# The i was bored project / Custom cooler



## paint it black (Nov 3, 2007)

Walmart out here sell a nice Igloo Marine cooler for $22.
I've had mine for a year, and it's still in great shape. 
And that's that I used it as a poling platform for about a month, and a casting platform like two more months. 
It holds ice for days. 

I had put ice in it last Saturday morning in Miami.
Drove to Everglades City for the Gheenoe rally, fished till 2 pm, got back to the ramp and then put it in the bed of the truck that sat parked in the sun the whole time.
Stayed around for the boat show and raffles, then drove back to Miami.
Got to Miami around 11:30pm.
The next morning at 7:30, went to put ice in the cooler to go up to Ft.
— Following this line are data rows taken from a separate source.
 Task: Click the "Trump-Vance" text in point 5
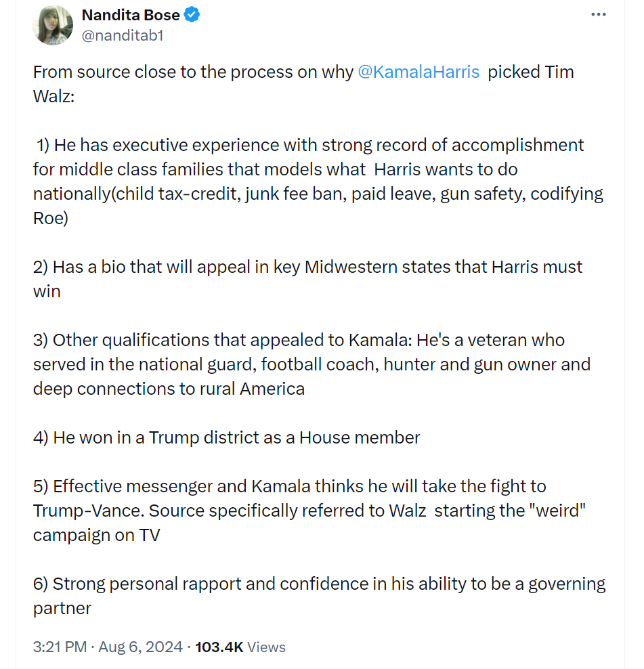tap(88, 511)

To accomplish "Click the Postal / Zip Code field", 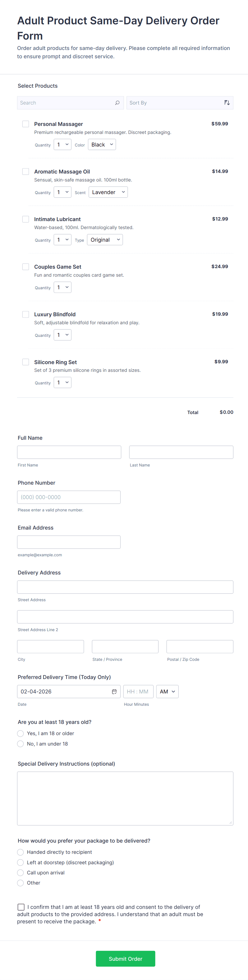I will point(200,647).
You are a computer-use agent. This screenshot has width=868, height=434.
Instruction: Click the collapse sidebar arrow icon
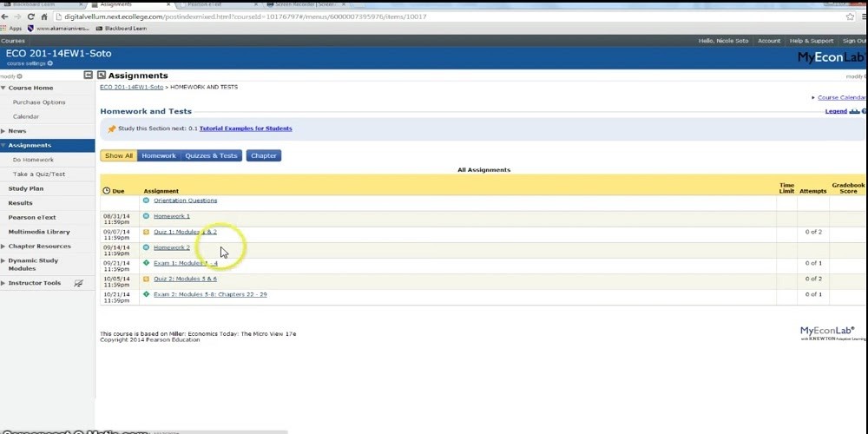[89, 76]
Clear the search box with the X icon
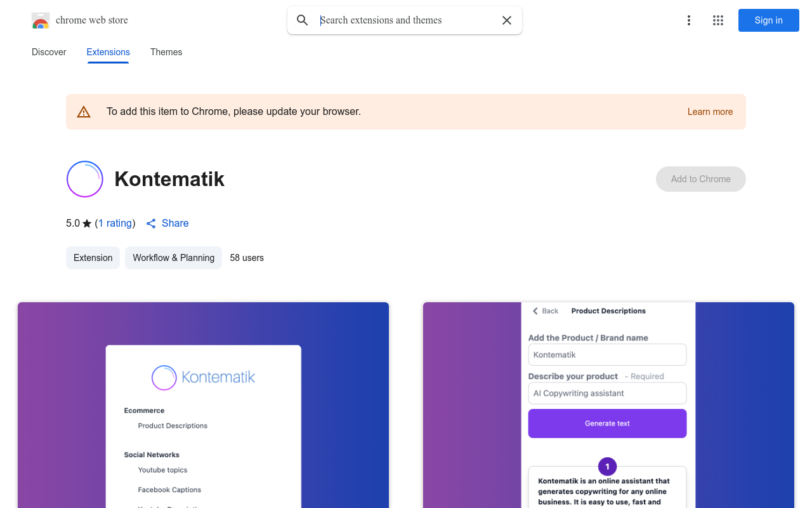Image resolution: width=812 pixels, height=508 pixels. click(507, 20)
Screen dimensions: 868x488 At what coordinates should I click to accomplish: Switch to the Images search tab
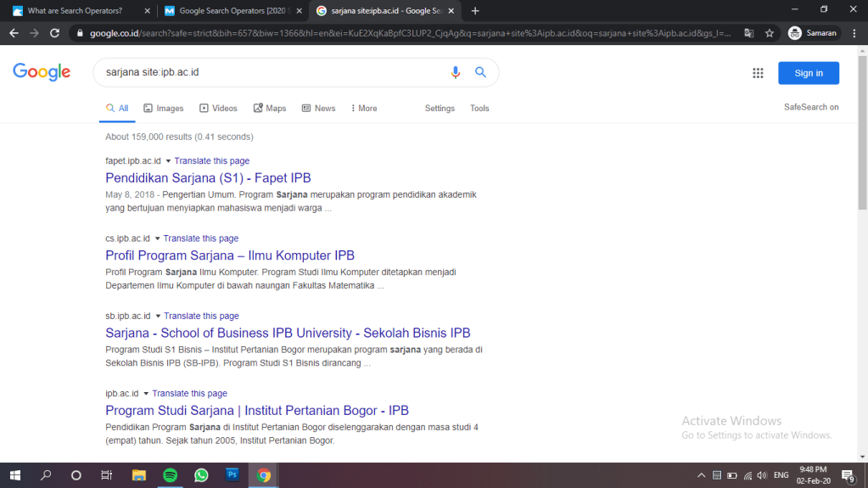pos(164,109)
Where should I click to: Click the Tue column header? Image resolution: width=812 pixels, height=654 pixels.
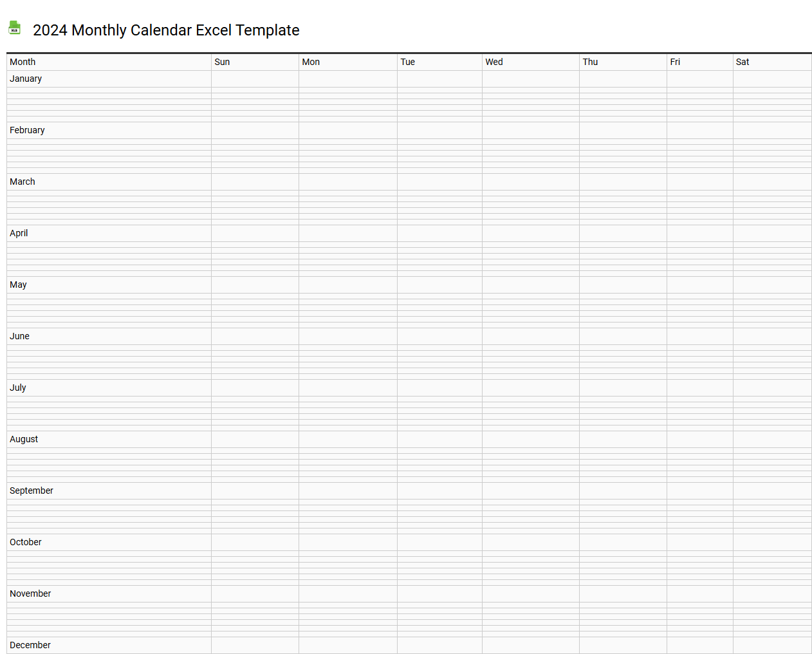pos(408,62)
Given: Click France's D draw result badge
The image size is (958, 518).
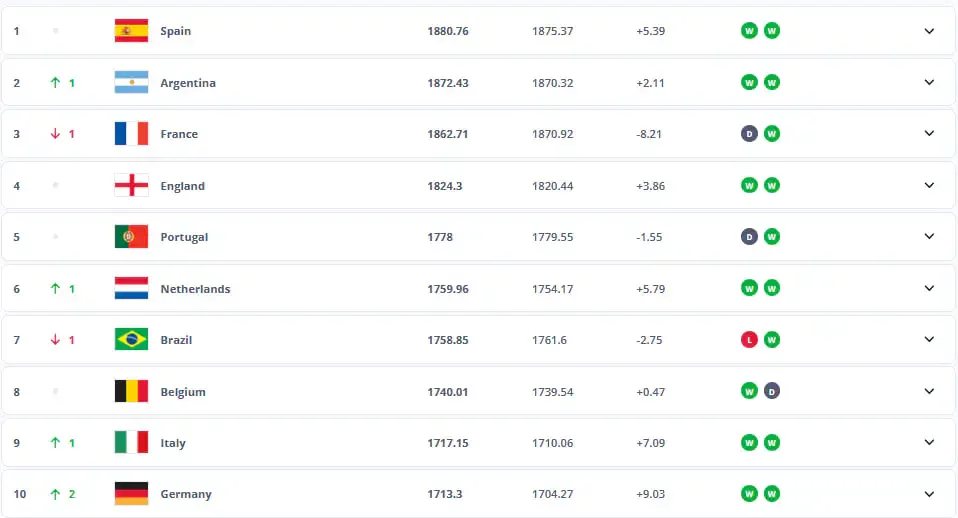Looking at the screenshot, I should point(748,134).
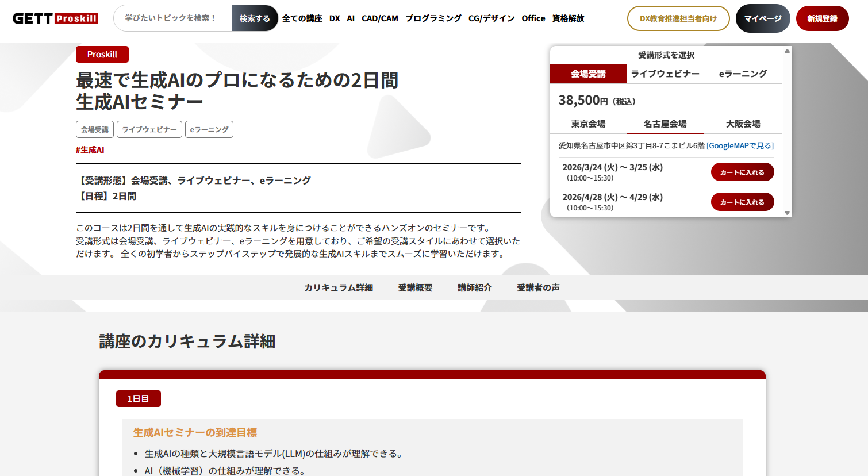Choose the 大阪会場 venue tab

click(x=743, y=124)
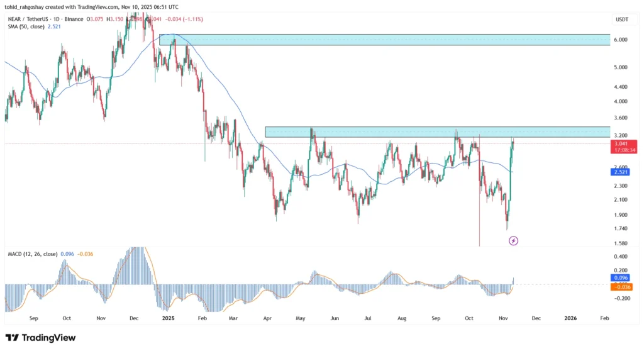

Pierce and it still had ice from the day before. Threw some more ice in it and it was still good until Tuesday.

But anyway, I have nothing bad to say about anything painted black. lol

I would have gone with a semi flat/satin black though.
But I think it looks better in black!


----------



## Bissell (Feb 27, 2010)

x2!
ill be painting my wheels black on my trailer, and eventually the trailer will be powder coatedblack!
i like the cooler though!


----------



## Puertoricoinshore (Aug 26, 2010)

*Re: Custom cooler finish*

[smiley=1-crazy-eyes.gif]I guess I am finish with "the project". I decided not to expend any more money on paint and ss hardwear. I did use some free stickers, and made to stencils to spray paint them. You guys be the judge. It was actually fun to do. [smiley=1-one-eye.gif]


----------



## iFly (Mar 9, 2010)

I like the stencil job!


----------



## Flyline (Mar 3, 2008)

I'm lovin this.... . I have a walmart cooler a coleman extrmeme 5 days is best cooler I ever spend! $60 walmart cooler compared to a yeti $400 cooler....still loving it


----------



## sfsurfr (Mar 16, 2009)

Why would you paint a cooler black??? Isn't the idea to keep the items inside it cold? Just sayin... Other than that... The stencils are pretty sweet bro!


----------



## firecat1981 (Nov 27, 2007)

> Why would you paint a cooler black??? Isn't the idea to keep the items inside it cold?


I was kinda wondering that myself, the black will heat up the cooler much more then the white. That's why you see alot of color coolers with white tops. If you are just using it for a day I'm sure it will be fine though. Atleast it looks slick


----------



## Puertoricoinshore (Aug 26, 2010)

Black is the way to go. Black boat, black cooler mostly just for the look. Most of the time i fish at night or very early in the mornig until  mid day; beacuse after that the bite dies so i dont take the full day heat. [smiley=devil10.gif] And remember i was bored!!!


----------



## Bissell (Feb 27, 2010)

i think it looks "cooler" now ;D


----------